Opened on October 14, 1897, it was from the start a space dedicated to the presentation of popular shows: from travelling circus to operetta, from music hall to cinema. At a time when it was almost exclusively dedicated to the screening of films, the Secretary of State for Culture decided to rent it in the late 1970s.
The Auditório Nacional Carlos Alberto opened its doors on September 29, 1980, and began to host a more diversified program, an adventure that would end in March 2000 with a party suggestively entitled DesANCA - Systematic Destruction of the Carlos Alberto National Auditorium.
With the approach of the European Capital of Culture event, the building was acquired by Sociedade Porto 2001. Maintaining its symbolic value and updating its tradition of use were the challenges assumed by the project signed by the architect Nuno Lacerda Lopes. As place of culture with a strong presence in the collective memory of the city, a place of diversified scale was developed by the project, with spaces that are markedly vertical in comparison with others that are exceptionally horizontal, suggesting bodies with opaque and solid materials in opposition to the transparency and dematerialization of others, where the stage and the audience merge, and the lost spaces, now conquered as foyers, work as an extension of an old and narrow street that becomes a square in this interior.

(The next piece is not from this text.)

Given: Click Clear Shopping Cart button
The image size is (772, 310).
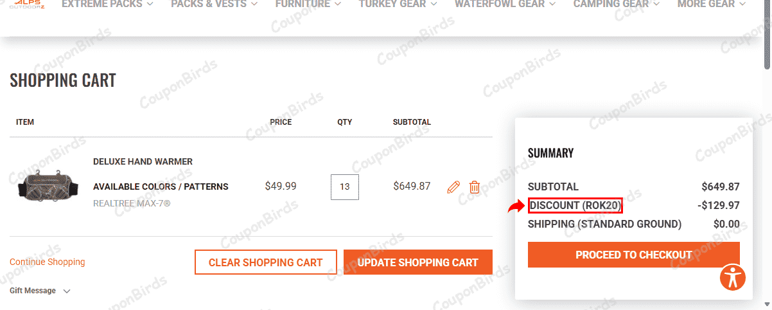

The introduction of new elements is functionally distinguished by the use of different materials - from the wooden body of the administration, to the glass box for public experience, and the concrete cobblestone that ensures vertical circulation through the elevator box - that do not neglect the base structure and provoke the necessary image of aesthetic attitudes meeting and crossing in an invitation for an intersection between the architectural language and scenographic expression. After a troubled process of advances and setbacks, the renovated Teatro Carlos Alberto was finally returned to the city on the night of September 15, 2003.